#### PROVIDED PASSAGE:

Mark Zuckerberg coined the term “move fast and break things” and ever since, developers have been plagued by expectations to release half-baked solutions for the benefit of product owners’ experiments.
The obvious downside of this approach is low-quality solutions running in production. Experiments that were meant to be “temporary” tend to stay online if they prove successful. Products accumulate technical debt due to fast and temporary development, leading to high maintenance costs, longer release cycles, and more often than not complete rewrites.
Not that it’s all bad. I believe that “move fast and break things” played a significant role in the rise of DevOps. The incompetence of Mark Zuckerberg and other product owners forced us to rapidly evolve and adapt our ways of working to meet those expectations. Shift left and automate all the things.
Now we’re here again.
Product owners experimenting with Claude Code over the Christmas holidays are now demanding that we ship AI slop into production systems in pursuit of promised 10x productivity gains. We’re not ready, and the result will be very similar to “move fast and break things”. We’ll end up with broken, unmaintainable products running in production, riddled with bugs and security vulnerabilities.
We might find new processes and tools to guard against the decline in code quality, but I hope not.
I believe the real problem is that we’ve lost sight of good product management in favor of chasing the latest hype. Nobody wants your AI agent in their favorite software. We should return to purposeful product design – where we move slow and fix things. Let your product be known for its stability, for working year after year without bugs and for consistently delivering features that users really want.
I call for not moving fast and not breaking things. Not for chasing 10x productivity gains at the expense of stability, security and maintainability. I call for finding the core of your product and improving it incrementally, evolution instead of revolution.
I call for moving slow, and fixing things.

#### TASKS TO COMPLETE:
[a] Write out the part of the essay on moving slow that opens with the words containing "Now we’re here" and closes with "and security vulnerabilities.".
[b] Translate this sentence from the essay on moving slow into Spanish: "Nobody wants your AI agent in their favorite software."
[c] Using the essay on moving slow, answer each question briefly.
(i) Who coined the term "move fast and break things"?
(ii) What were product owners experimenting with over the Christmas holidays?
(iii) What three qualities should not be sacrificed for 10x productivity gains?

#### STORED DATA:
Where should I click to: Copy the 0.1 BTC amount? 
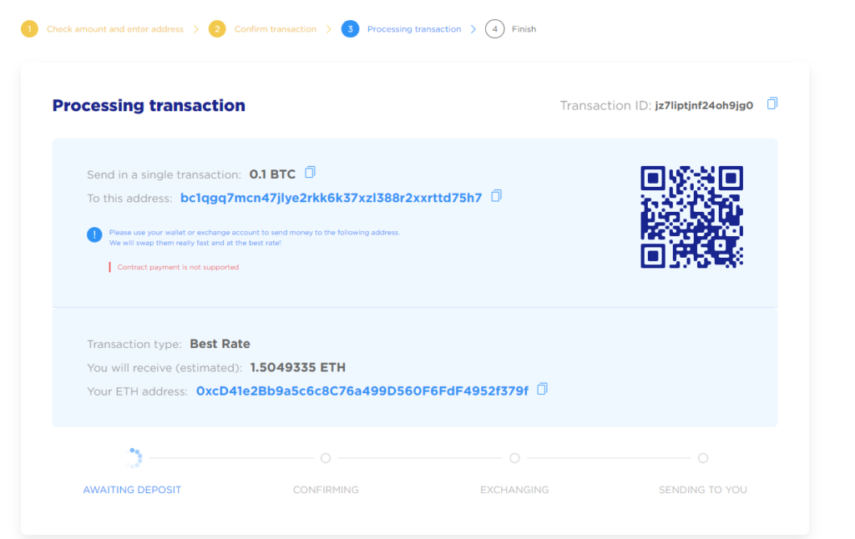click(x=311, y=172)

#### ANSWER SECTION:
[a]
Now we’re here again.
Product owners experimenting with Claude Code over the Christmas holidays are now demanding that we ship AI slop into production systems in pursuit of promised 10x productivity gains. We’re not ready, and the result will be very similar to “move fast and break things”. We’ll end up with broken, unmaintainable products running in production, riddled with bugs and security vulnerabilities.

[b] Nadie quiere tu agente de IA en su software favorito.

[c]
(i) Mark Zuckerberg
(ii) Claude Code
(iii) Stability, security and maintainability